Repeat the modeling text below word for word, from "with X1 the" to "n = 3–4 with qmax = 2–5.".

#### [Passage to read]
▬▬▬▬▬▬▬▬▬▬

This having been done for the past, the will to investigate the future came naturally. But with the future of the cave comes the question of the future climate, which remains largely uncertain. This question was investigated considering the products of the IPCC as forcing. Although the products we used in the study were all considered equally probable in the early 2000s, only the ones with a quicker temperature increase remain possible today. The simulations of CO2 concentration in the cave corresponding to these scenarios suggest new risks for the future of the cave.

Equation reconstruction and chaos-based modelling techniques appear as a promising approach for investigating complex, open problems for which no equations are available. Such an approach is particularly promising since it may be used, even under limited variability of in situ observation, to monitor the present using satellite information, to reconstruct the past, and to help anticipating the future.

Methods

GPoM Algorithm and modelling framework

The Global Polynomial Modelling (GPoM, version 1.3) package65, developed in R language, was the main tool used for modelling. The GPoM algorithm aims to obtain ordinary differential equations (ODEs) from observational time series. To run the GPoM algorithm, a general structure is required. In practice, we strictly focused on polynomial structures in the present analysis.

When starting from a single time series X1obs(t), the numerical description of the ODEs canonical formulation is defined by

$$\left\{ {\begin{array}{*{20}c} {\dot{X}_{1} = X_{2} \quad \quad \quad \quad \quad \quad \quad \quad \quad } \\ \begin{gathered} \dot{X}_{2} = X_{3} \quad \quad \quad \quad \quad \quad \quad \quad \quad \hfill \\ \quad \, \vdots \hfill \\ \end{gathered} \\ {\dot{X}_{{n_{X} }} = U_{X} \left( {X_{1} ,X_{2} ,..,X_{{n_{X} }} } \right)\,,} \\ \end{array} } \right.$$
(5)

with X1 the observed variable, and X2 to XnX its successive derivatives, nX the model dimension and UX a function to be fully retrieved, both in its structure and parametrization27. This formulation requires fixing the following parameters: (i) the model dimension n (that is, the number of derivatives to be used, including the original time series without derivation) and (ii) the maximum polynomial degree qmax. The algorithm will be run eight times: one for each combination of n = 3–4 with qmax = 2–5.

When starting from a set of N observational time series (X1obs, Y1obsZ1obs), the following mathematical formulation is used:

$$\left\{ {\begin{array}{*{20}l} {\dot{X}_{i} \; = \;X_{i + 1} \quad {\text{for}}\;i = 1\;..\;\left( {n_{X} - 1} \right) \quad \quad \quad \quad \quad \quad \quad \quad \quad \quad \quad \quad \quad \;} \\ \begin{gathered} \dot{X}_{{n_{X} }} = F_{X} \left( {X_{1} ,X_{2} ,\;..\;,X_{{n_{X} }} ,Y_{1} ,Y_{2} ,\;..\;,Y_{{n_{Y} }} ,\;...\;,Z_{1} ,Z_{2} ,\;..\;,Z_{{n_{Z} }} } \right)\; \hfill \\ \dot{Y}_{i} \;\; = \;\;\dot{Y}_{i + 1} \quad {\text{for}}\;i = 1\;..\;\left( {n_{Y} - 1} \right)\quad \quad \quad \quad \quad \quad \quad \quad \quad \quad \hfill \\ \dot{Y}_{{n_{Y} }} \;\; = F_{Y} \left( {X_{1} ,X_{2} ,\;..\;,X_{{n_{X} }} ,Y_{1} ,Y_{2} ,\;..\;,Y_{{n_{Y} }} ,\;...\;,Z_{1} ,Z_{2} ,\;..\;,Z_{{n_{Z} }} } \right)\; \hfill \\ \quad \;\;\,\, \vdots \hfill \\ \end{gathered} \\ \begin{gathered} \dot{Z}_{i} \; = \;Z_{i + 1} \quad {\text{for}}\;i = 1\;..\;\left( {n_{Z} - 1} \right)\quad \quad \quad \quad \quad \quad \quad \quad \quad \quad \hfill \\ \dot{Z}_{{n_{Z} }} \;\; = F_{Z} \left( {X_{1} ,X_{2} ,\;..\;,X_{{n_{X} }} ,Y_{1} ,Y_{2} ,\;..\;,Y_{{n_{Y} }} ,\;...\;,Z_{1} ,Z_{2} ,\;..\;,Z_{{n_{Z} }} } \right)\,, \hfill \\ \end{gathered} \\ \end{array} } \right.$$
(6)

▬▬▬▬▬▬▬▬▬▬

#### [Dataset extract]
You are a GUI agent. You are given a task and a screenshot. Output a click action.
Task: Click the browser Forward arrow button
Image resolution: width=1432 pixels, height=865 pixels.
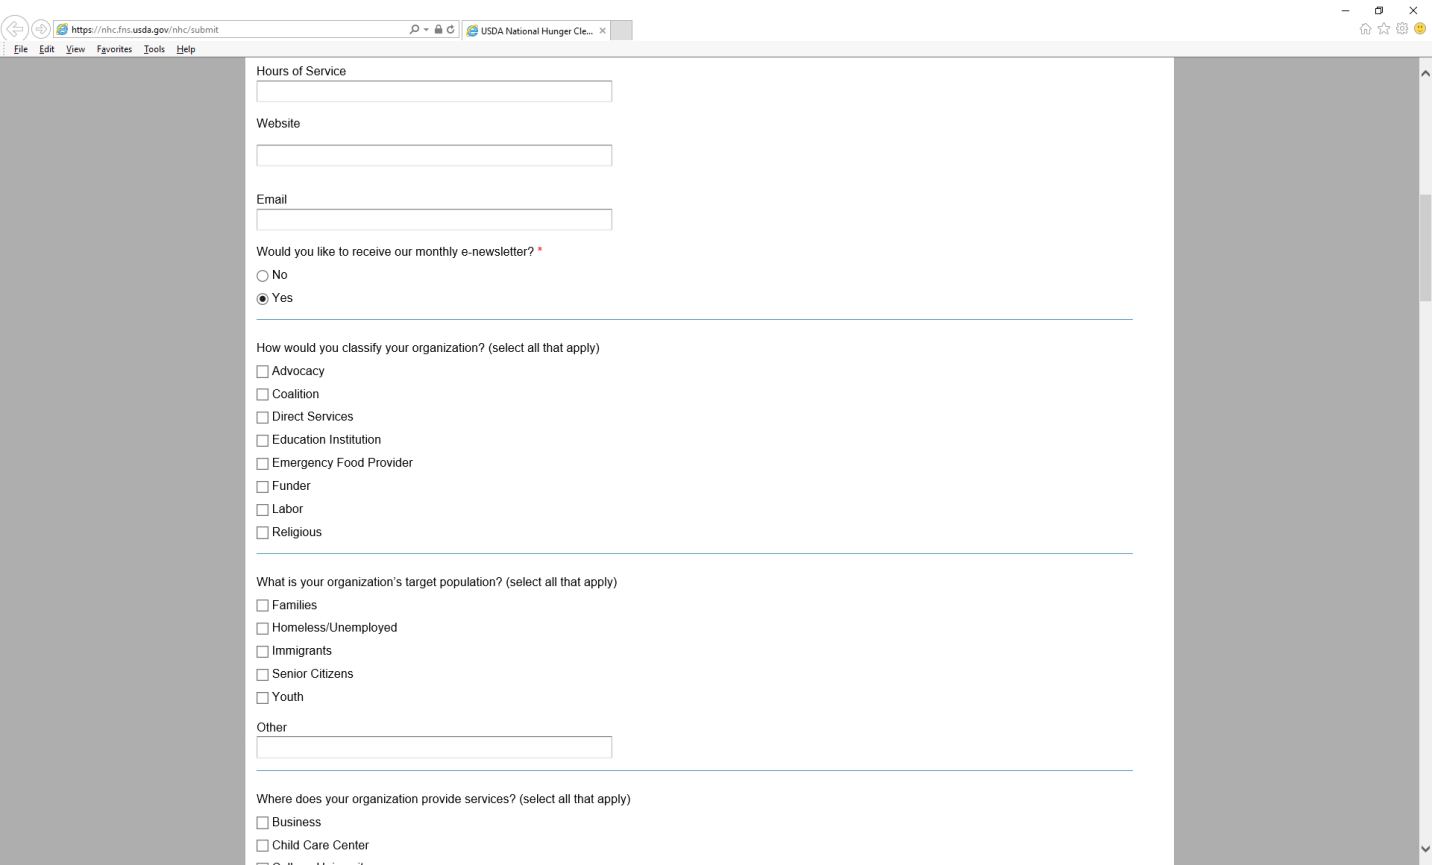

▬▬▬▬▬▬▬▬▬▬

#### [Solution to this task]
with X1 the observed variable, and X2 to XnX its successive derivatives, nX the model dimension and UX a function to be fully retrieved, both in its structure and parametrization27. This formulation requires fixing the following parameters: (i) the model dimension n (that is, the number of derivatives to be used, including the original time series without derivation) and (ii) the maximum polynomial degree qmax. The algorithm will be run eight times: one for each combination of n = 3–4 with qmax = 2–5.